-- PROVIDED TEXT --
** start **

Frank Stout finds pathos, humor, and unexpected beauty in the humble and fleeting: from a tin of sardines to a transient America of trailers, fast-food joints, and derelict farms and mill-towns; his still-lives & landscapes capture the poignancy of the ignored and unsung. His often sardonic portraits—subjects as diverse as Louis Armstrong, the Pope, a trio of winos, Weight-Watchers, and Wall Street executives—are all evoked with equal freshness and bravura.

Yet Stout’s artistic reach extends beyond Americana to Classical and European subjects as well, as seen in both his sculpture and Italian paintings, and especially in his original ‘Artists & Models’ series; a flamboyant paean to the practice of art, celebrating Stout’s lifelong fascination with the human form. His often astonishing group portraits demonstrate an authorial interest in a broader canvas—that of the Individual & Society. In framed vignettes & rites of passage—whether a Bostonian suffragettes’ meeting, or a Native American pow-wow; a shiny-faced suburban family-portrait, an anonymous graduation ceremony, or a corny vacation snap--Stout makes us feel part of a greater human family through the immediacy and universality of these images. We are drawn into an awareness of passing time that intimates both mortality and a sense of historical continuity.

** end **

-- REQUIRED TASK --
According to the text on Frank Stout, what does his "Artists & Models" series celebrate?

-- INFORMATION SHOWN --

** start **

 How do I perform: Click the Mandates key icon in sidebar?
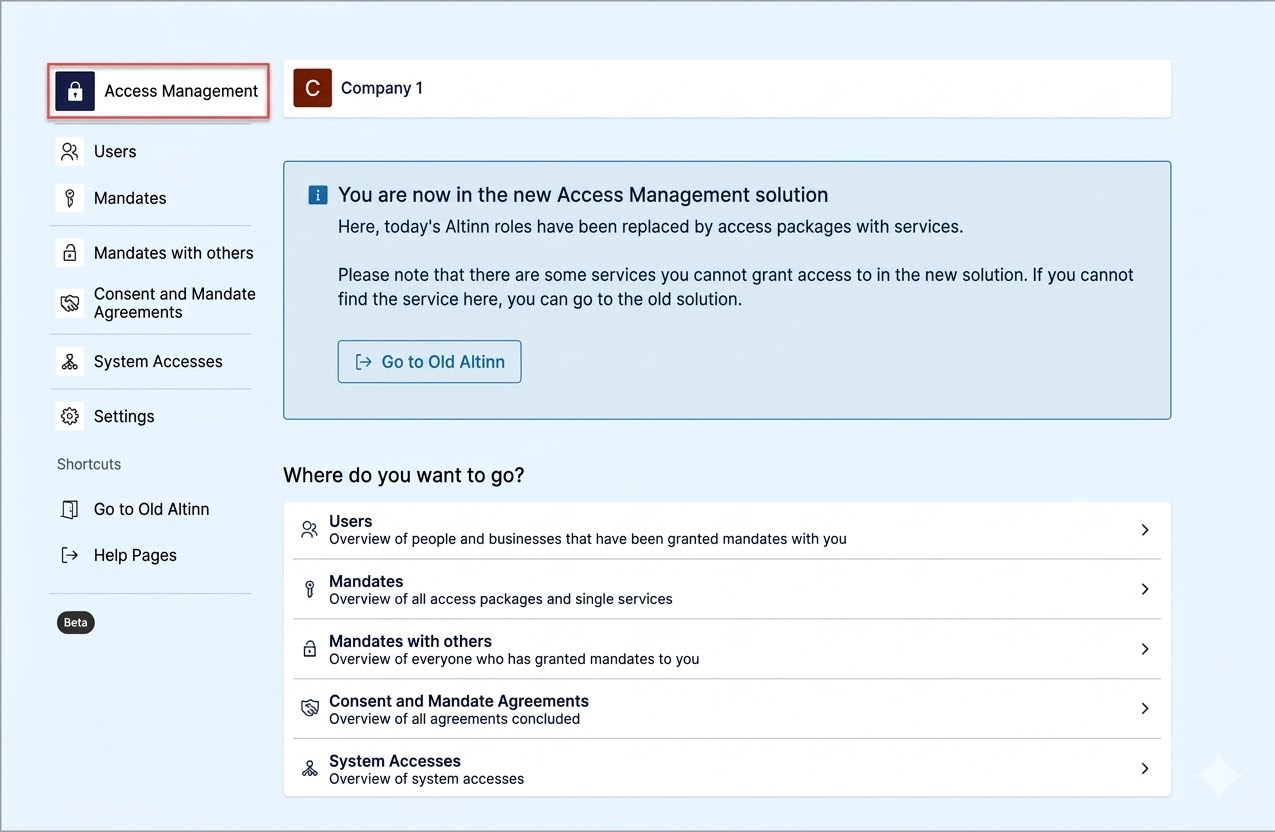pyautogui.click(x=69, y=198)
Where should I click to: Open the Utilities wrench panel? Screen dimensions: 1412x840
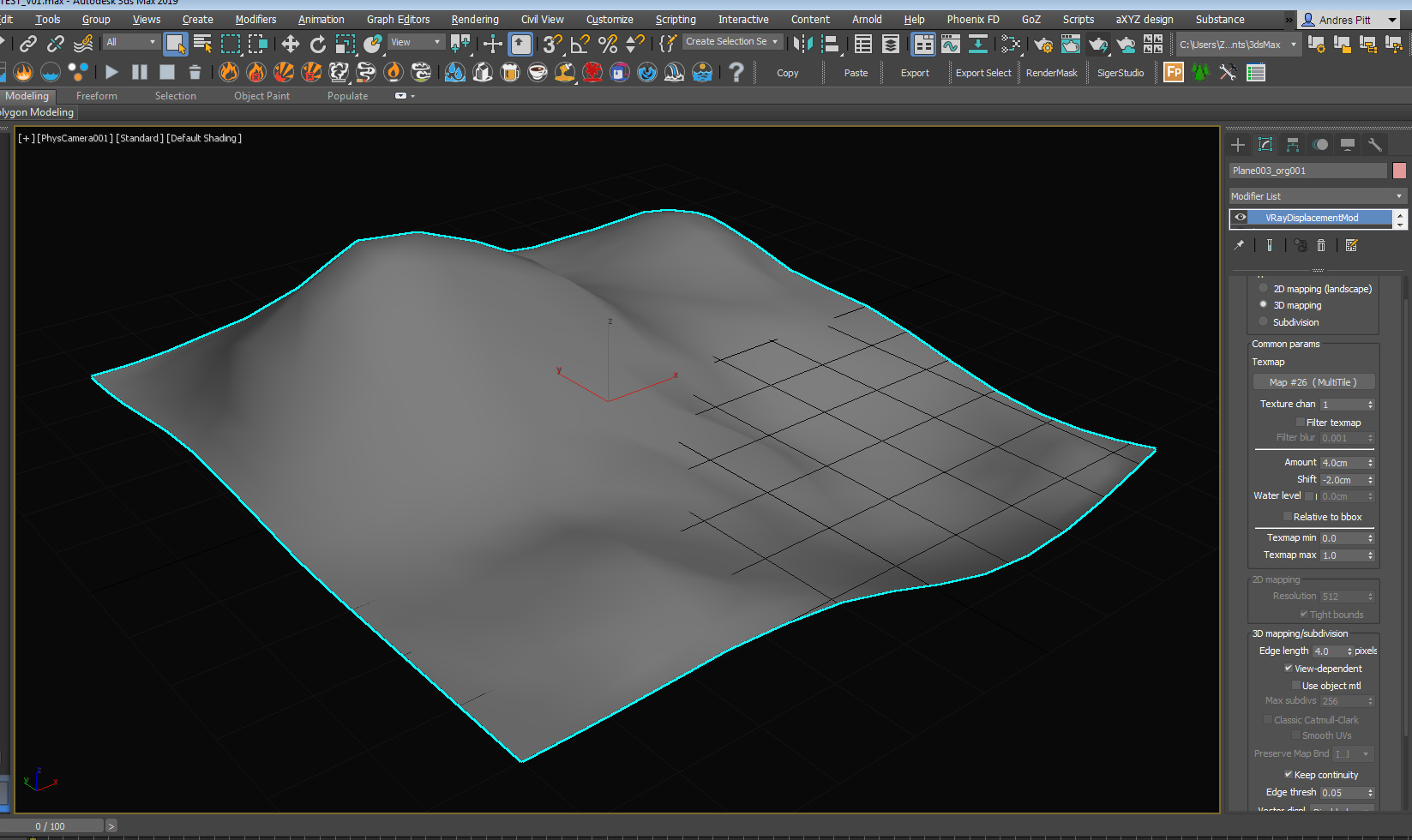1374,145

** end **

-- ANSWER TO THE TASK --
Stout's lifelong fascination with the human form.